Scheme and gauge dependence of QCD fixed points at five loops

TL;DR

This study investigates the dependence of QCD fixed points on schemes and gauges at five-loop order, revealing multiple stable fixed points and improved convergence of critical exponents across different methods.

Contribution

It demonstrates the scheme and gauge dependence of QCD fixed points at high loop order, including the existence of multiple stable fixed points and their consistency across various gauges and schemes.

Findings

Multiple infrared stable fixed points identified in different gauges.

Fixed point solutions vary between schemes, with some persisting below MSbar scheme thresholds.

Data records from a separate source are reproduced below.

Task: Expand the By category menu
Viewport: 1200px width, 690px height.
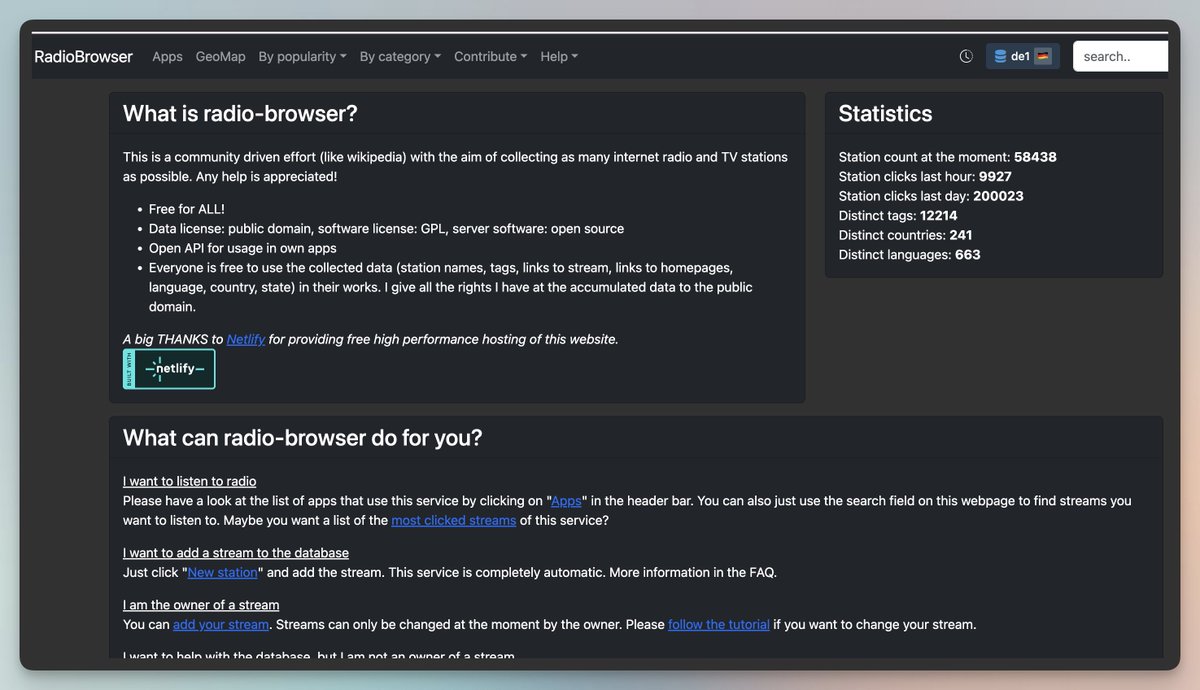Action: 400,56
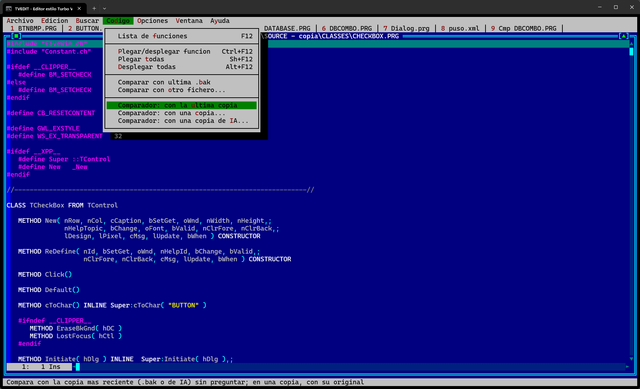Close the TVEDIT terminal tab
640x389 pixels.
point(79,8)
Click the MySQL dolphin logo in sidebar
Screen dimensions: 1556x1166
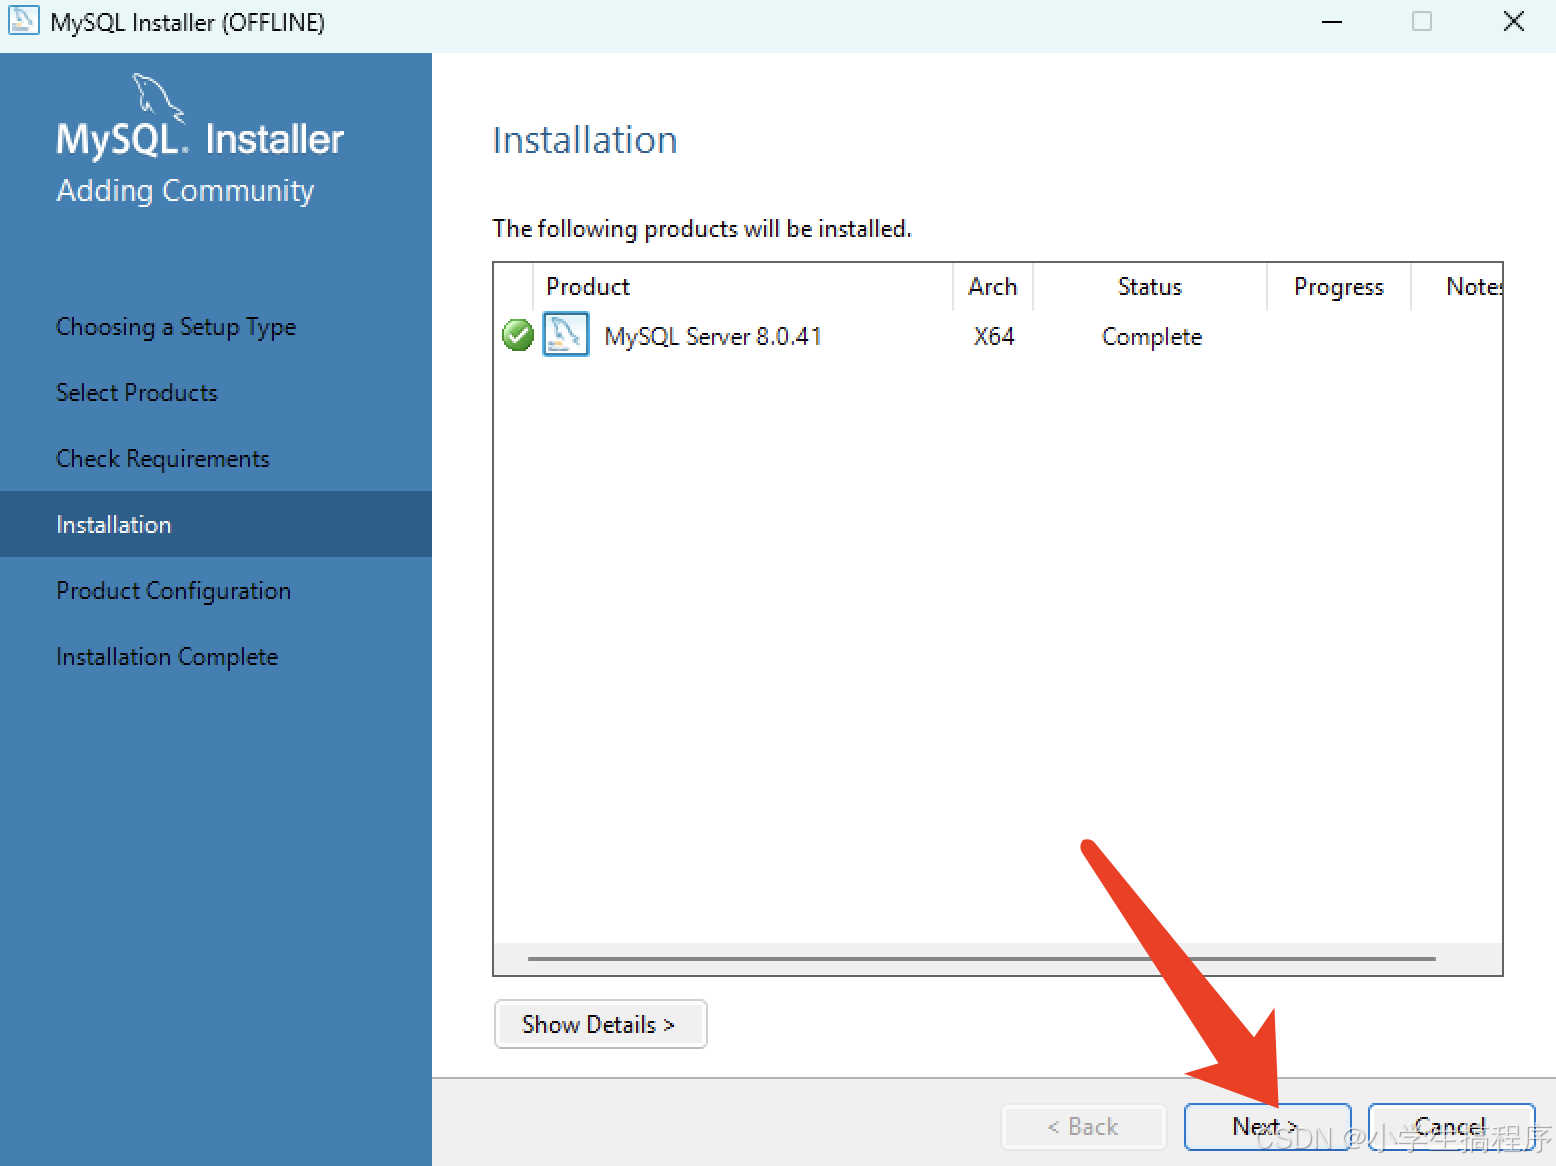[x=158, y=97]
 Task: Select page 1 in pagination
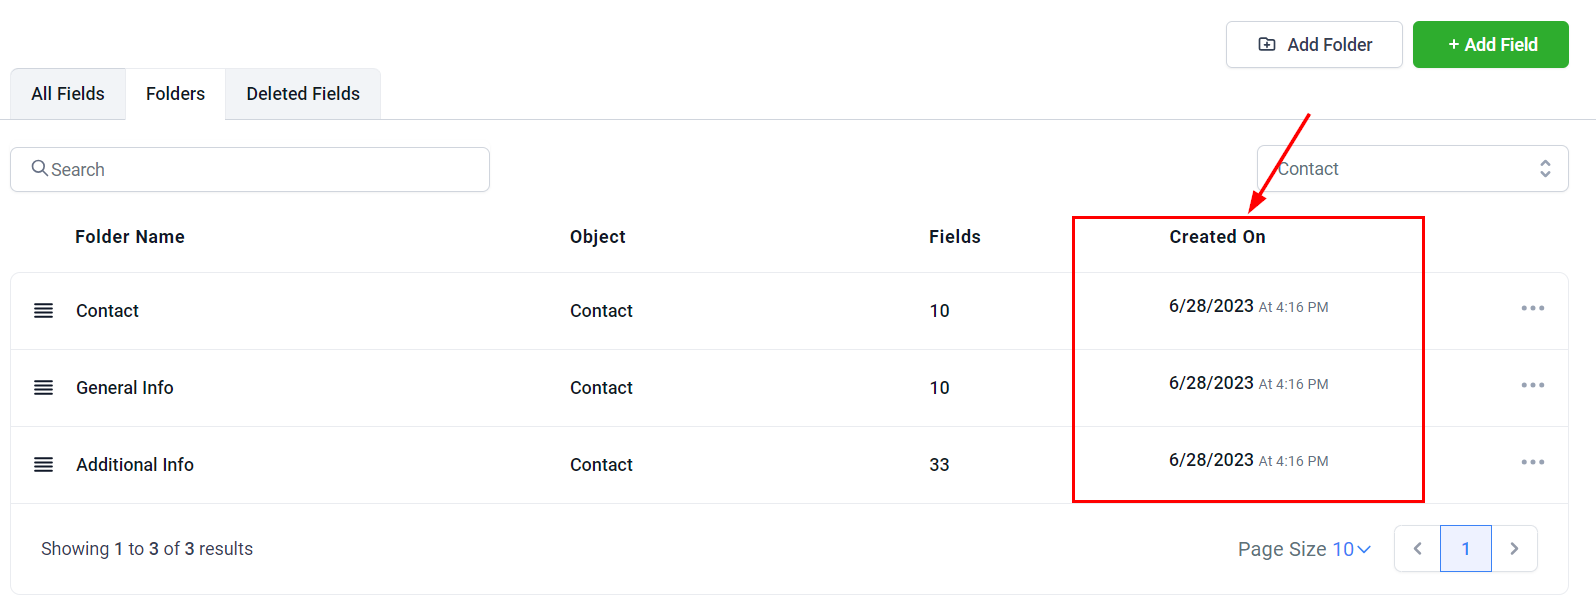pyautogui.click(x=1465, y=549)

Critical exponents show improved convergence at higher loop orders.

Abstract

We analyse the fixed points of QCD at high loop order in a variety of renormalization schemes and gauges across the conformal window. We observe that in the minimal momentum subtraction scheme solutions for the Banks-Zaks fixed point persist for values of Nf below that of the MSbar scheme in the canonical linear covariant gauge. By treating the parameter of the linear covariant gauge as a second coupling constant we confirm the existence of a second Banks-Zaks twin critical point, which is infrared stable, to five loops. Moreover a similar and parallel infrared stable fixed point is present in the Curci-Ferrari and maximal abelian gauges which persists in different schemes including kinematic ones. We verify that with the increased available loop order critical exponent estimates show an improvement in convergence and agreement in the various schemes.